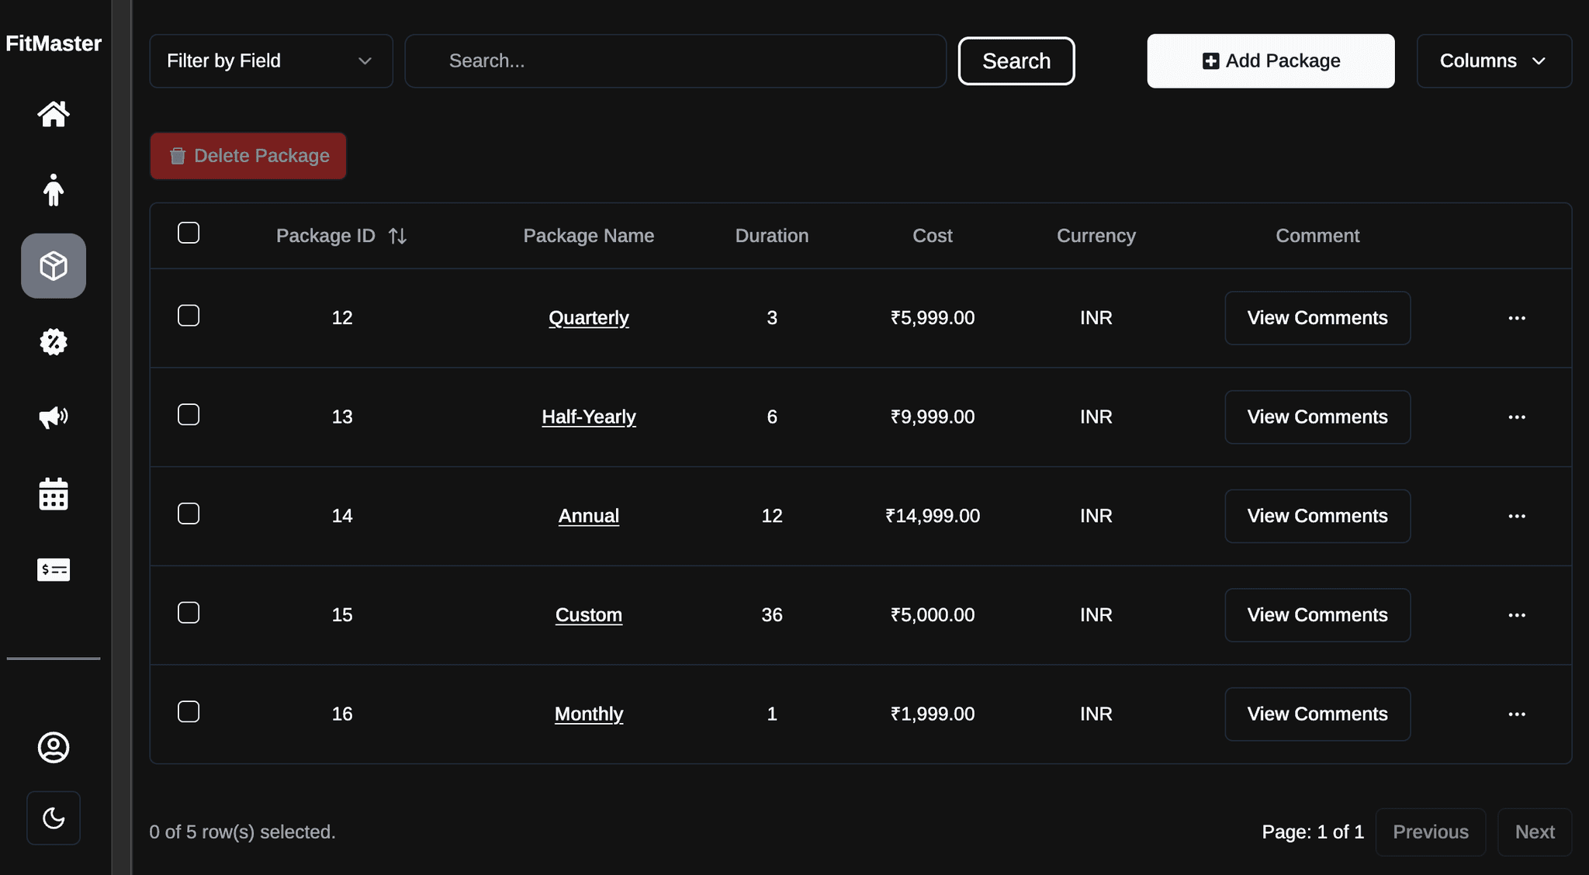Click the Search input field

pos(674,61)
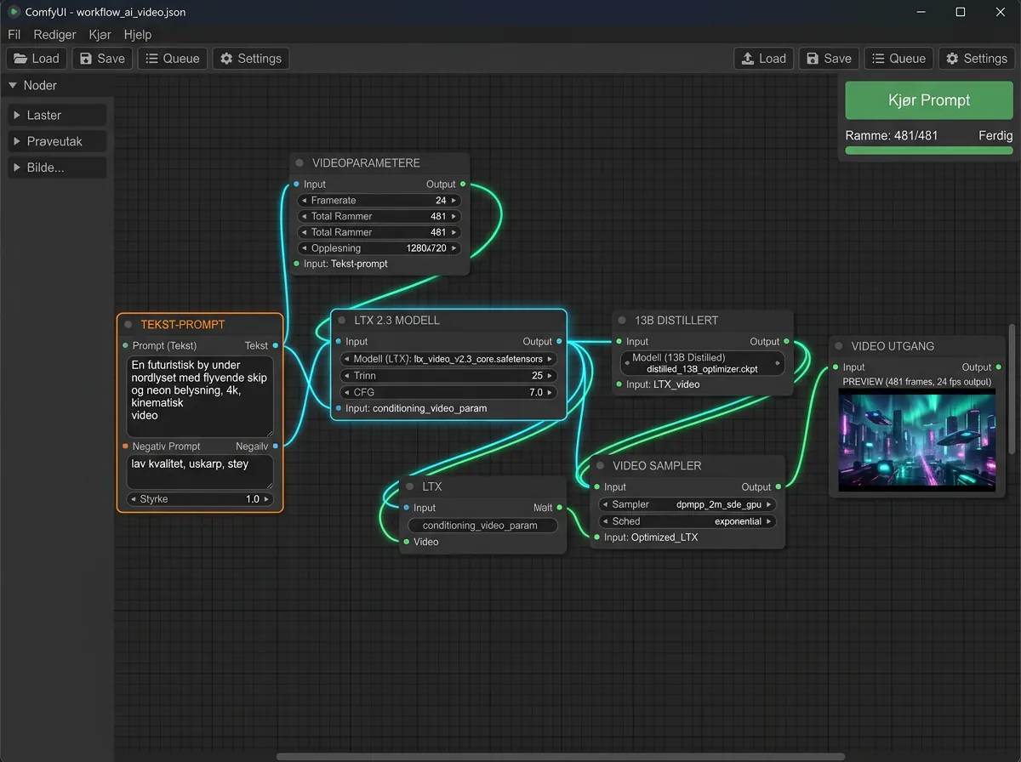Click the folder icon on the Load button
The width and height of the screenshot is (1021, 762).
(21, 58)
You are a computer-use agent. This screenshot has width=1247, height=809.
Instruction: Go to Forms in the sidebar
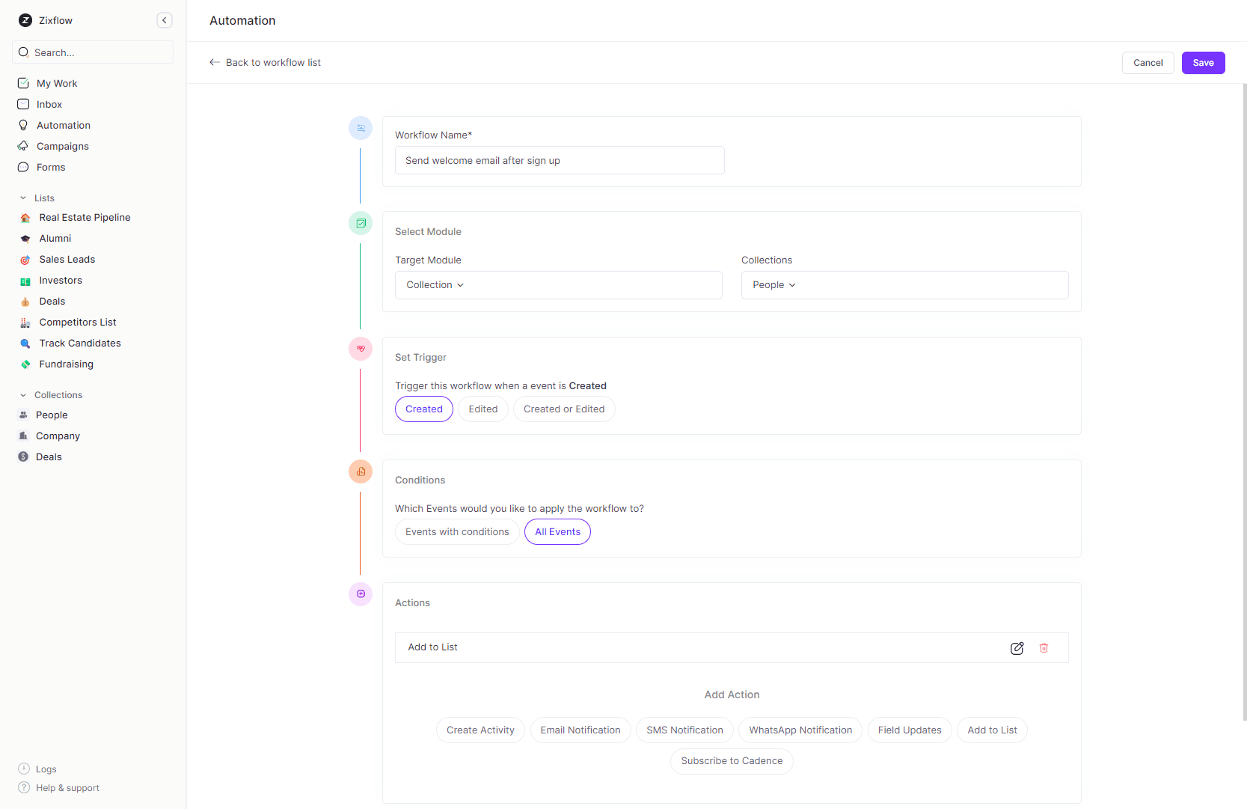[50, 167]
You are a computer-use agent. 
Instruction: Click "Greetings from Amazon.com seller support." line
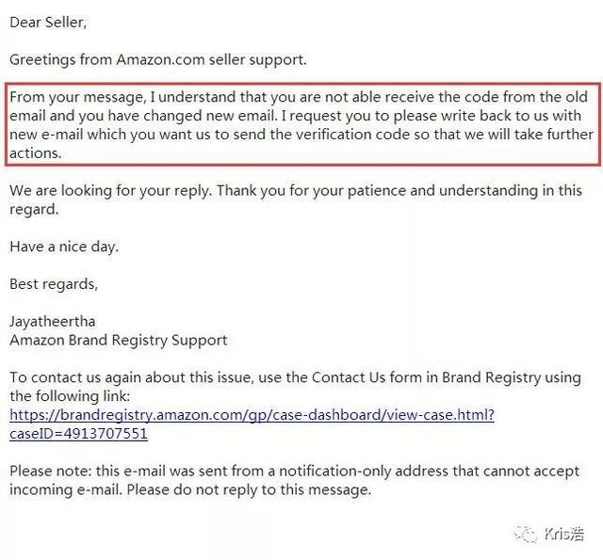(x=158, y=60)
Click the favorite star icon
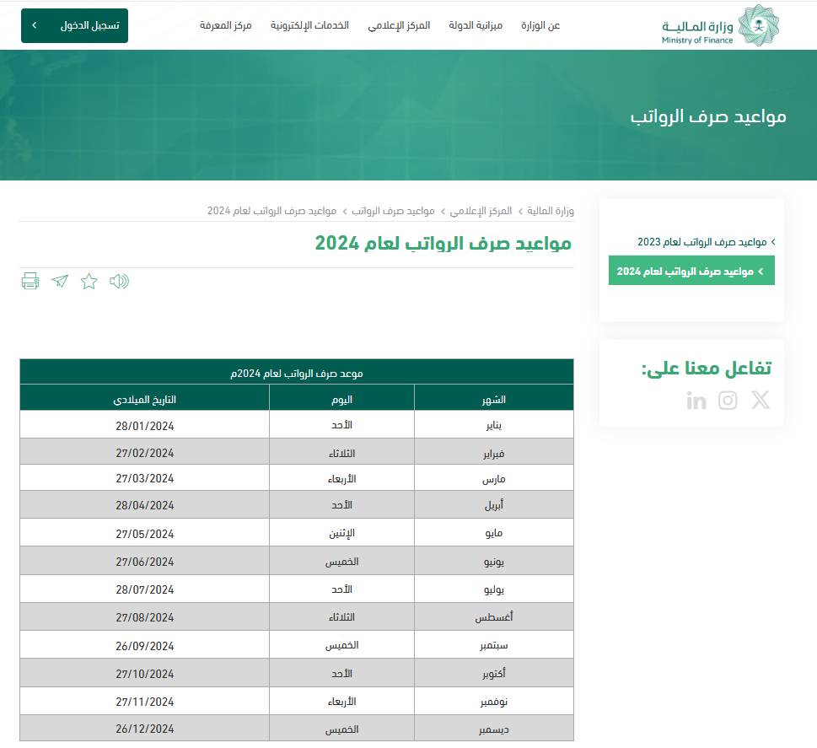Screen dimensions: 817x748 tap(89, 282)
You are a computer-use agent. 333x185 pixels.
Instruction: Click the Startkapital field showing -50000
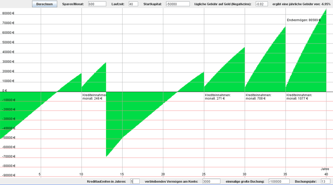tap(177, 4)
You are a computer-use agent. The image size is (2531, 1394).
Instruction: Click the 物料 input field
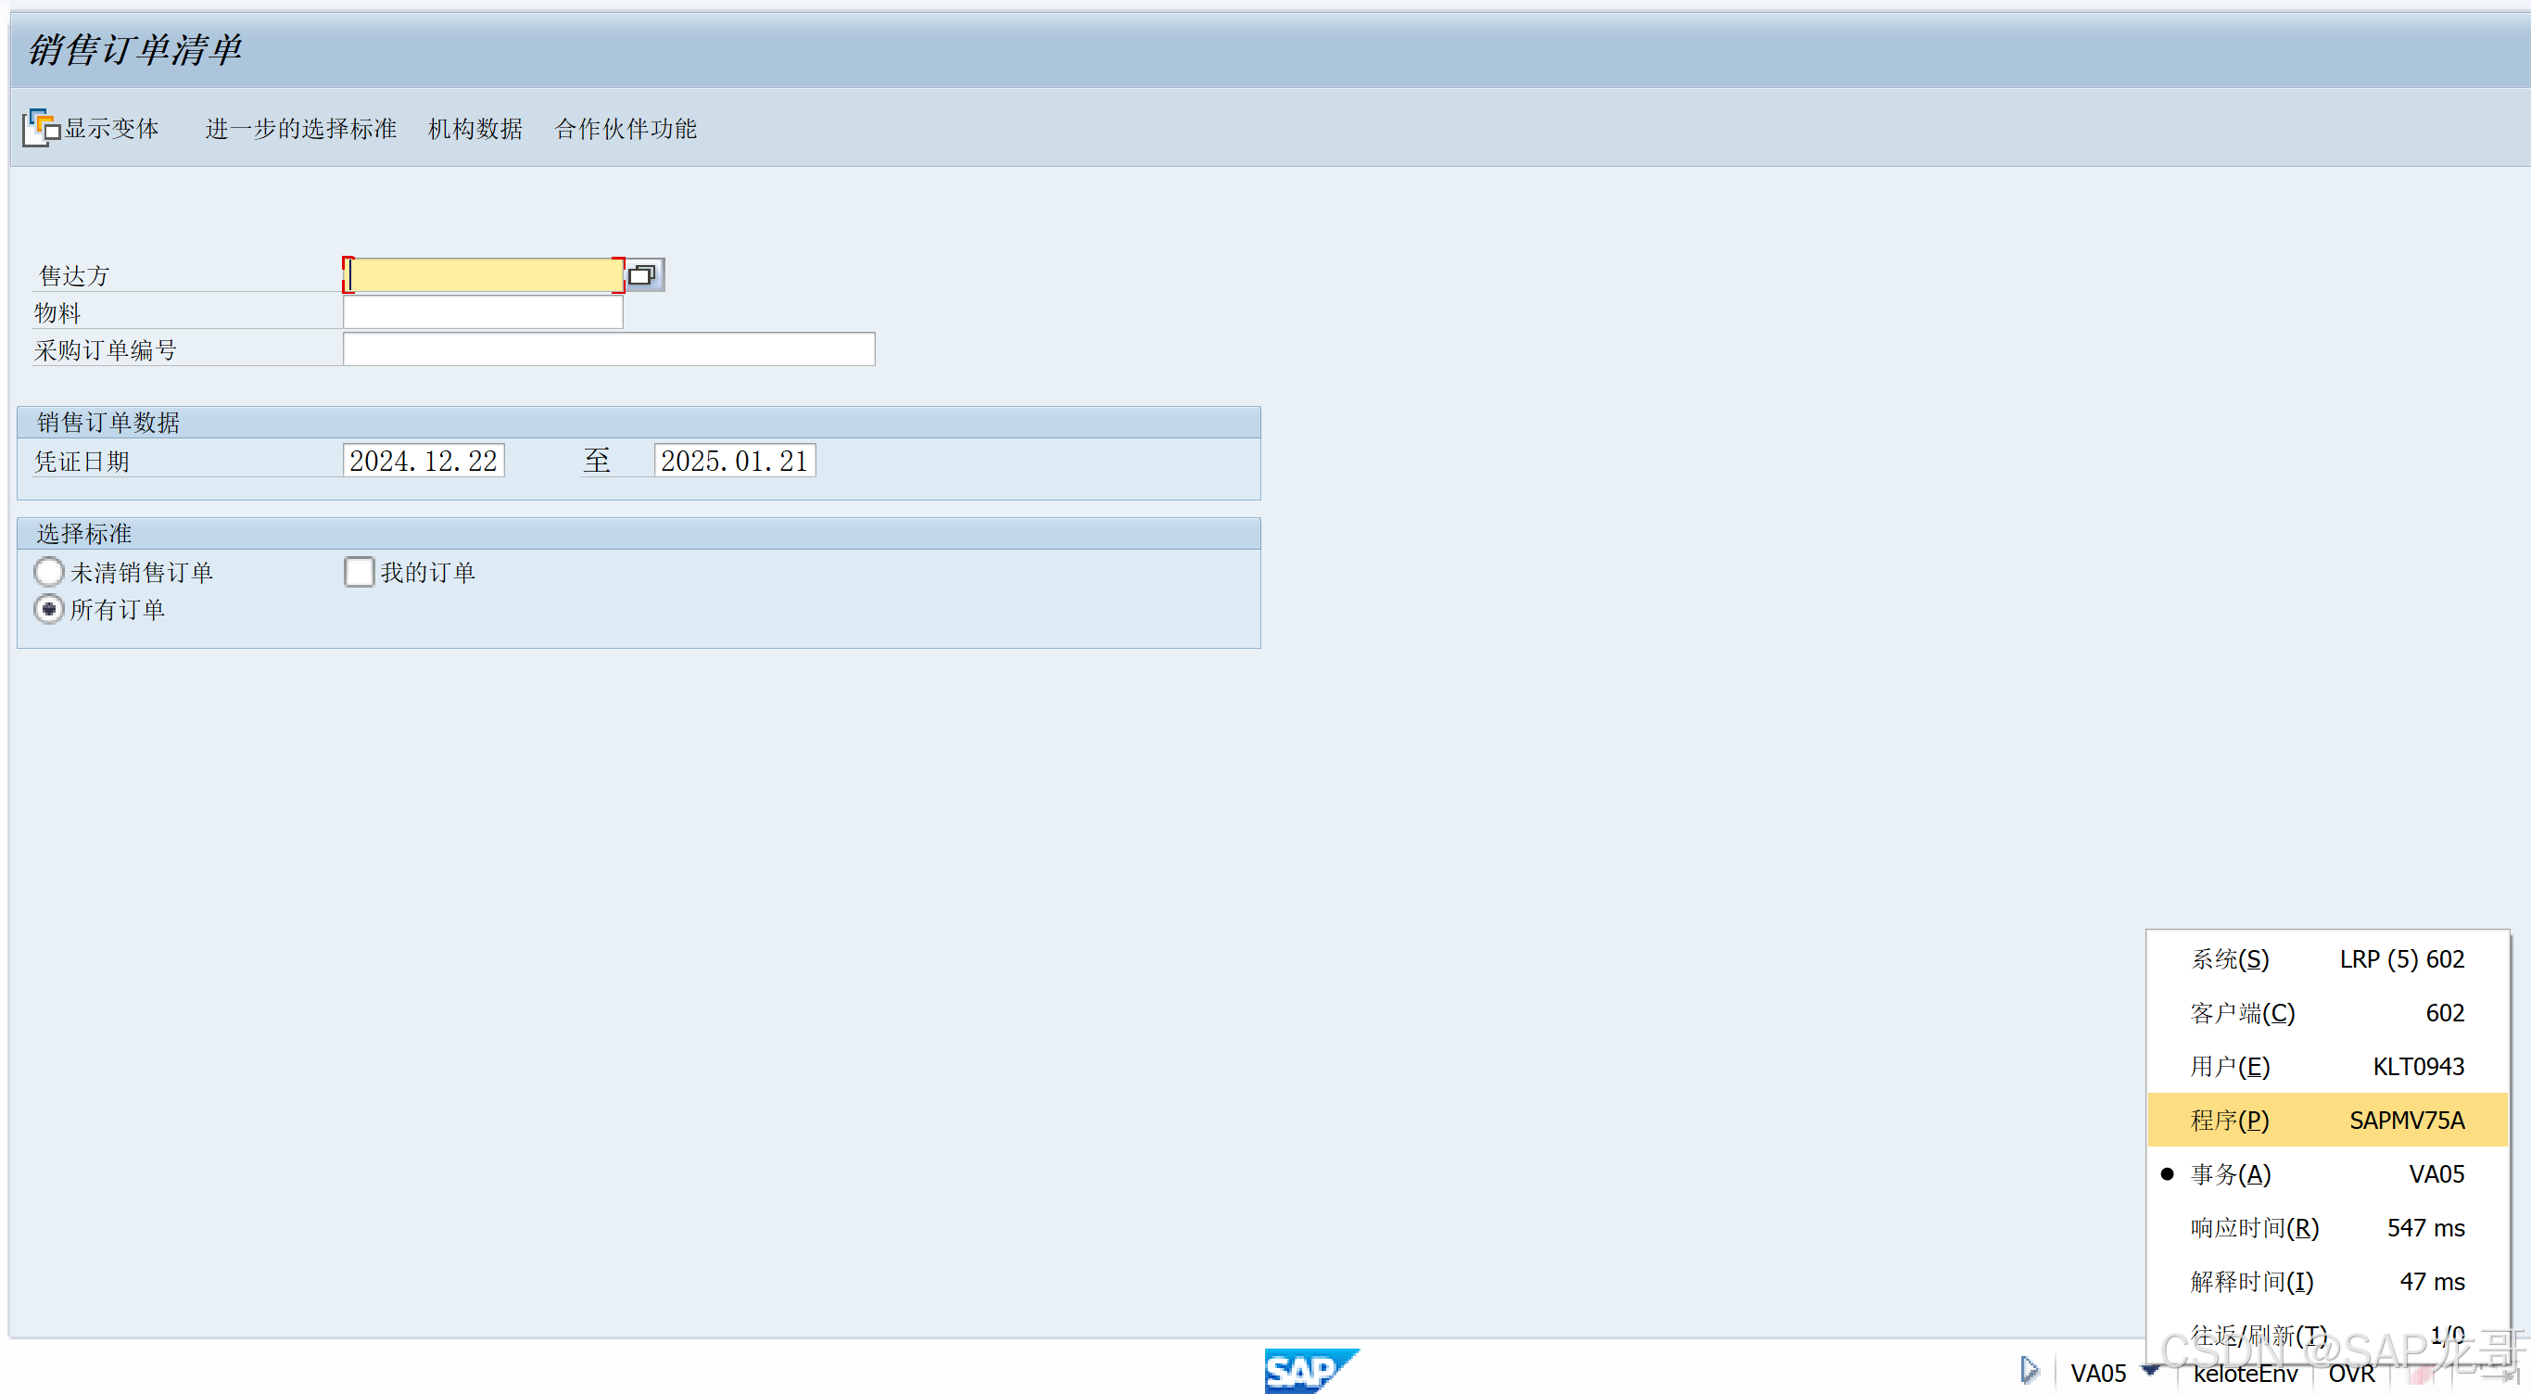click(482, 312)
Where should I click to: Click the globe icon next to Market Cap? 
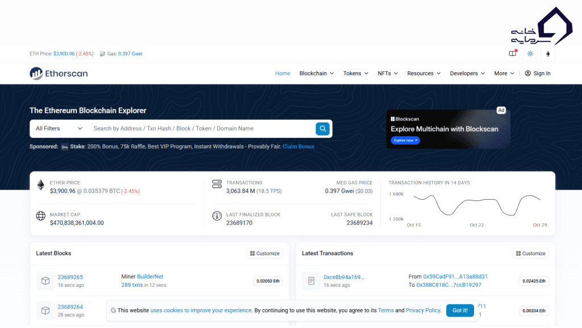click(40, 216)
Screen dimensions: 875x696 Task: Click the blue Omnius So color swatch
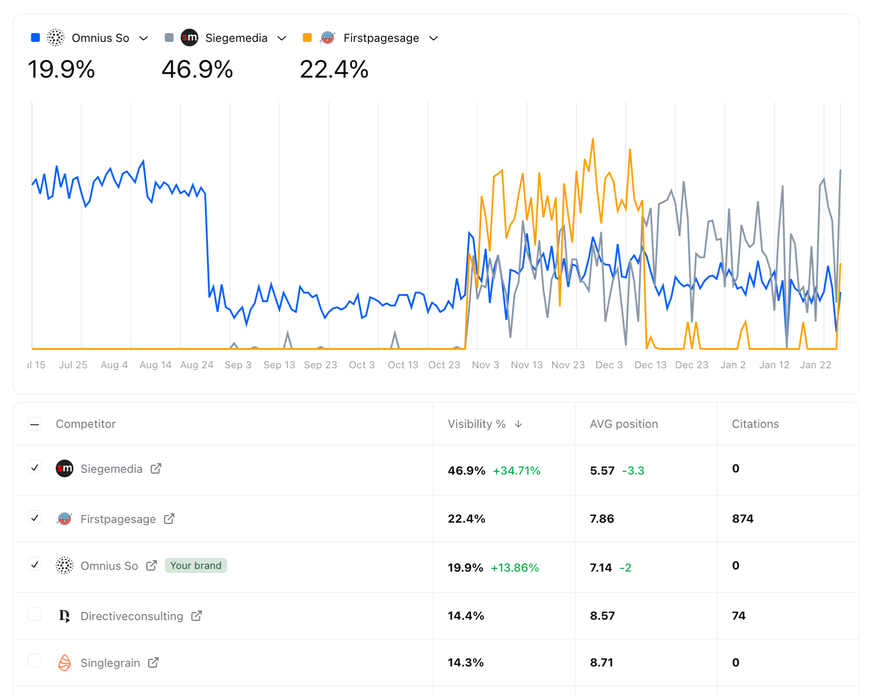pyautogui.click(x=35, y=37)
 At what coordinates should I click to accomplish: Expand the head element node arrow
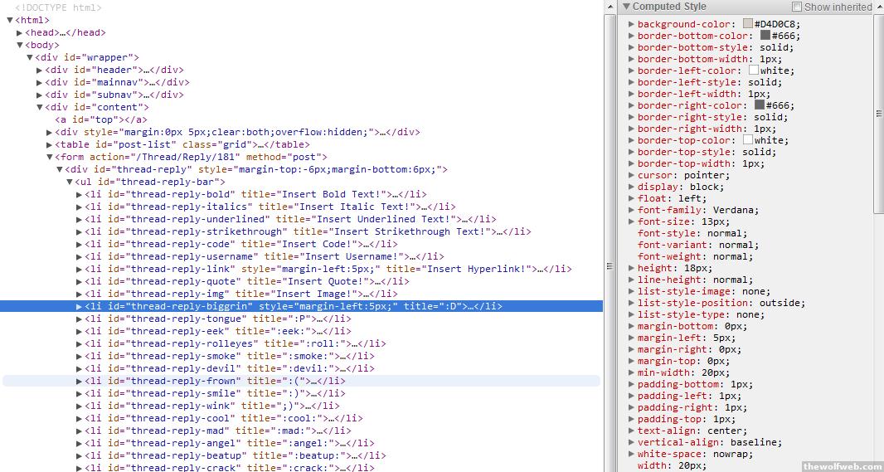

Exercise prompt
Change "blue" to "green" in the data from the line with "Screen dimensions: 875x696" through the end of the data, and leave all else as it is. Omit the pictures from your answer.

Correct answer
Screen dimensions: 875x696 Task: Click the green Omnius So color swatch
pyautogui.click(x=35, y=37)
 At what coordinates should I click to accomplish: Expand the head element node arrow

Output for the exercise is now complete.